Even for the light-hearted Rabbi Waldoks, however, such explanations may be little consolation. Jews do not believe that baptism has any religious significance — it's just water — but the Mormon practice leaves many Jews feeling disrespected.

 

"It smacks," Rabbi Waldoks said, "of a certain sense of proselytism: If you can't get them while they're alive, you’ll get them while they're dead."

 

Laura A. Baum, an Ohio rabbi who runs OurJewishCommunity.org, an online community, said that even though proxy baptism did not actually accomplish anything, it still had the power to offend.

 

"It's important to say that in some ways it's meaningless," Rabbi Baum said. "But it's also religiously arrogant. I think words matter. Their doing their rituals could be insulting to the families of people whose relatives are being baptized. In the case of people who died during the Holocaust, they were killed because of their religious identity, and now another group is confusing the story."

 

Jana Riess, a Mormon journalist, wrote on a blog for the Religious News Service last week that the practice was highly unregulated. When she submitted names for proxy baptism to a church database, in 1994, Ms. Riess expected that before she went to a temple to perform the baptisms, somebody would make sure the names were of her actual ancestors. But nobody did.

 

"For such a hierarchical organization, the church's approach to temple work was highly individualistic, even laissez faire," Ms. Riess wrote.

 

Mr. Otterson, the church spokesman, said that security had improved since then, and that the church was always fine-tuning its software to prevent abuses.

 

But no matter what promises the Mormon church makes, it is impossible to ensure that your Jewish grandfather is not baptized — or, for that matter, your Muslim aunt, or Clara Barton, or the late Yankees catcher Thurman Munson. Or George Plimpton.

 

Anthony Hecht, the chief technology officer for The Stranger, a weekly newspaper in Seattle, decided to fight back by offering conversions to dead Mormons — not to a new religion, but to homosexuality. Last week, he started the Web siteAllDeadMormonsAreNowGay.com.

 

"Sadly, many Mormons throughout history have died without having known the joys of homosexuality," the site reads. "With your help, these poor souls can be saved. Simply enter the name of your favorite dead Mormon in the form below and click 'Convert'! Presto, they're gay for eternity. There is no undo."

 

If you like, AllDeadMormonsAreNowGay.com will select a Mormon for you to convert. In several recent attempts, the "Choose-a-Mormon" function spewed back names like "Steven Perry," "Shirley McFly" and, due to an apparent bug, "undefined Russell."

 

Mr.

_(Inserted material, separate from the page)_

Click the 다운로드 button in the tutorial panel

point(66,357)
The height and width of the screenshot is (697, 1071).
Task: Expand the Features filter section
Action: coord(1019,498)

Hecht, who is half-Jewish and not gay, said the site had had about 600,000 unique visitors.

 

Asher Lopatin, a prominent Orthodox rabbi in Chicago, said that Mormons and Jews alike had to be sensitive to people of other faiths.

 

"It's a lot like Palestinians crossing into Israel," Rabbi Lopatin said. "I used to always say, 'Look, so they have to wait another hour at the checkpoint, what’s the big deal?' But the point is it offends them, and you have to take people's feelings seriously."

 

Nobody offered a more succinct version of this point than Rabbi Baum.

 

"I don't want to give any credence to anyone who thinks baptizing us matters," she said. "On the other hand, I don’t think it's nice."